Reading passage:
Published March 22, 2011 at 5:52 p.m.

On a recent trip to Montréal, I was reminded of some of the many reasons our neighbors to the north are far supérieur to our sorry selves here in Canada Minor. For one, they know their way around a pastry like nobody's biz. I could eat my way through the city's many boulangeries and die happy, not to mention 800 pounds overweight. 

For two, they know how to get rid of snow. And not the way we get rid of snow here — by pushing it into some guy's driveway. They literally pick up the snow using special Québecois snow fairies and take it to some secret lair where little hobbits filter out the dog pee and cigarette butts and brew it into delicious alcoholic beverages.

But really, the Montréal snow-removal machine is a thing of beauty, and something to see if you ever get the chance. The city is world famous for this winter ritual. About five times a year, depending on the snowfall, each of the city's 19 boroughs conduct massive, days-long snow-removal operations involving 2200 vehicles and 3000 city personnel. The snow doesn't just get plowed there — it gets picked up and carted away so that it looks as if it never snows there at all.

To see photos of this spectacle, check out the "Montréal Snow Removal" Flickr results here.

According to the Ville de Montréal website, the highly orchestrated snow removal requires snow blowers, graders, sidewalk tractors, front-end loaders, pickup trucks and snow-dump trucks, which are basically 18-wheelers with open trailers. Yes, that's a lot of fossil fuel devoted to clearing the way for cars, but it's also making way for bus traffic and those insane year-round cyclists. So, it's only partially objectionable for carbon crusaders.

Data extract:
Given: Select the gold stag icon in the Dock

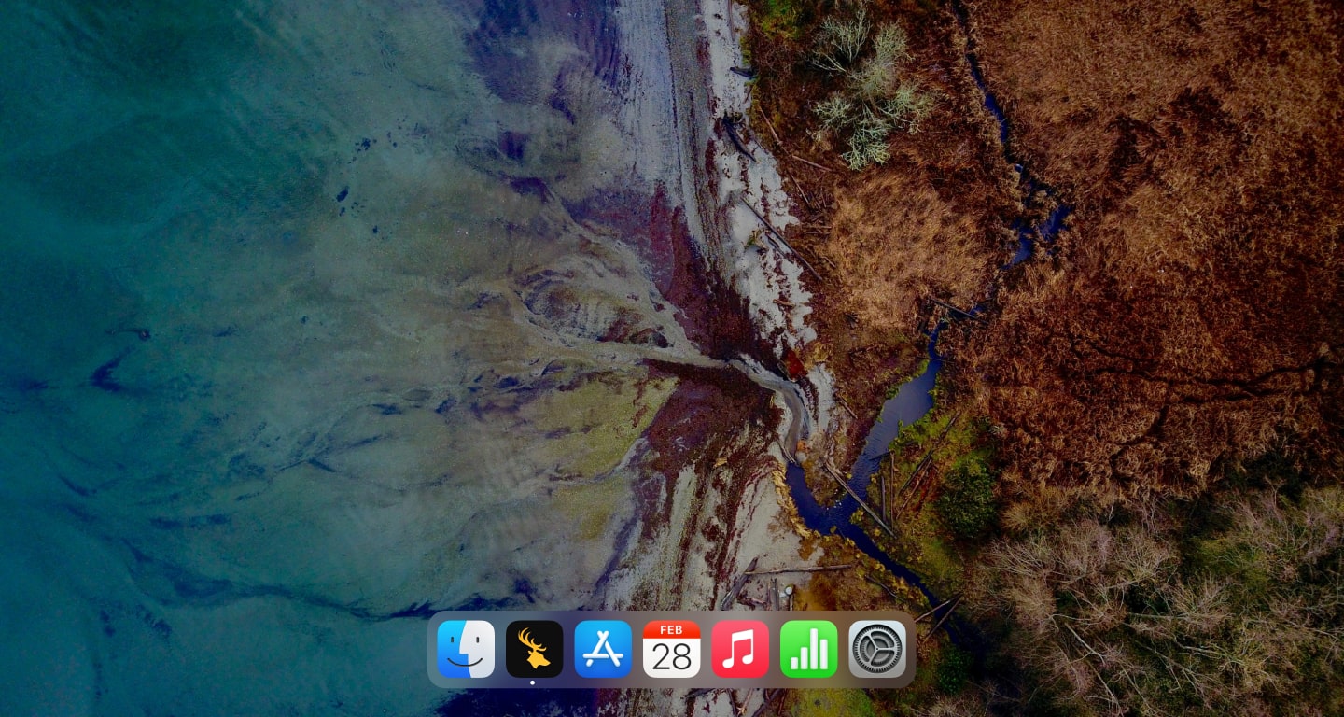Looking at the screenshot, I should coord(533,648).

* * *

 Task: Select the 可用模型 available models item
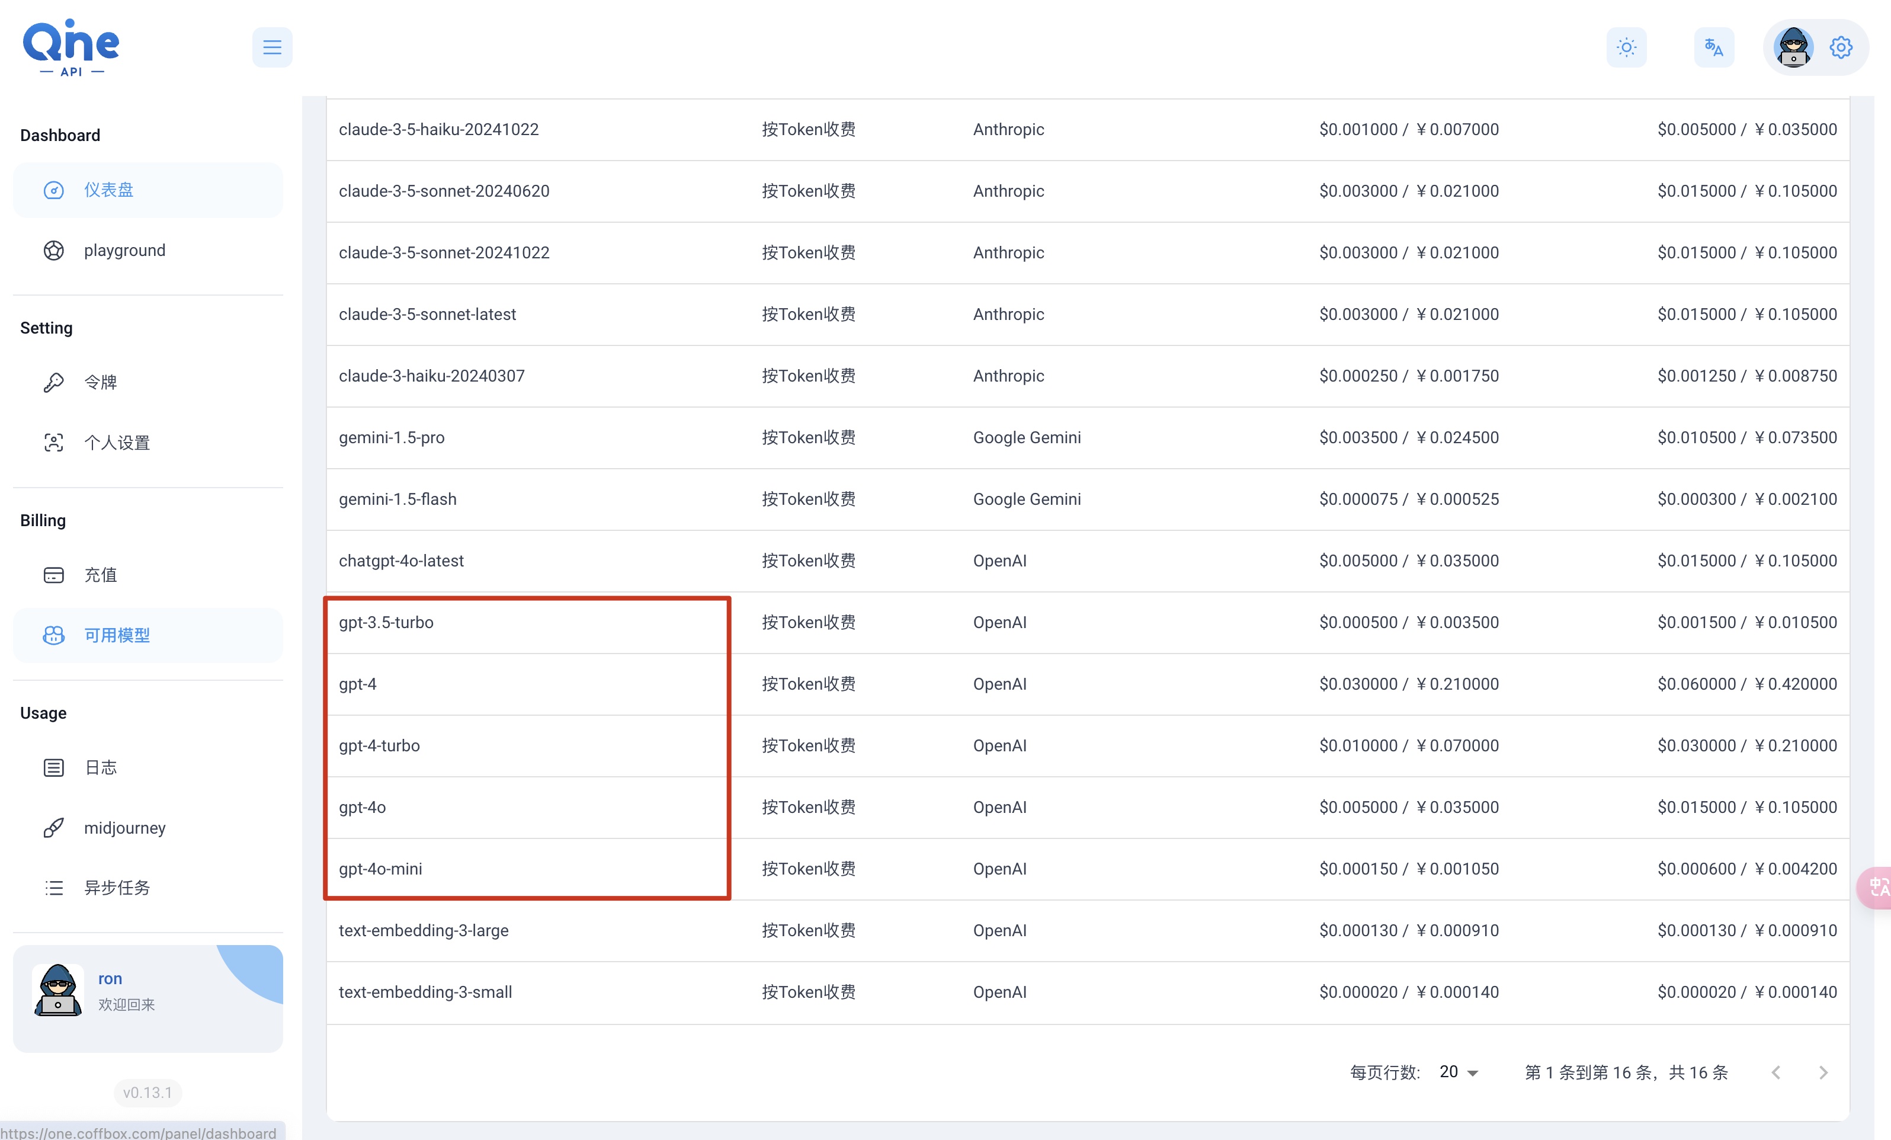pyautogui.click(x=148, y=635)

Stated goal 1:
How often does Montréal carry out its big snow-removal operations, according to the Montréal snow-removal article?
Stated goal 2:
Continue the Montréal snow-removal article after its final sentence, adding one or two paragraphs in the same breezy voice.

Exercise result 1:
About five times a year, depending on the snowfall.

Exercise result 2:
Here's roughly how it works: After a large snowfall, say, around 20 centimeters, or 7 to 8 inches, the city brings out the big guns. Large riding snow blowers with monster, snorkle-like attachments are deployed to the streets and sidewalks. An armada of semis drives next to the blowers, which shoot snow into the trucks' trailers. They're all moving at a snail's place to get every last flake of snow off the ground. Then the snow is hauled to one of 29 disposal sites around the city. Those dumping grounds include 12 snow dumps, 16 sewer chutes and one quarry. From there, the snow is treated and put into the river. 

On average, the city removes between 13 and 13.5 cubic meters of snow, or 17 to 17.6 million cubic yards, for you not on the metric system. That's 375,000 truckloads, or, as that measures out in U.S. terms, a fucking shit-ton. If you lined up 375,000 trucks full of snow (and trash and dog poop), they would stretch more than 4000 miles, or roughly the distance between Vermont and Anchorage, AK.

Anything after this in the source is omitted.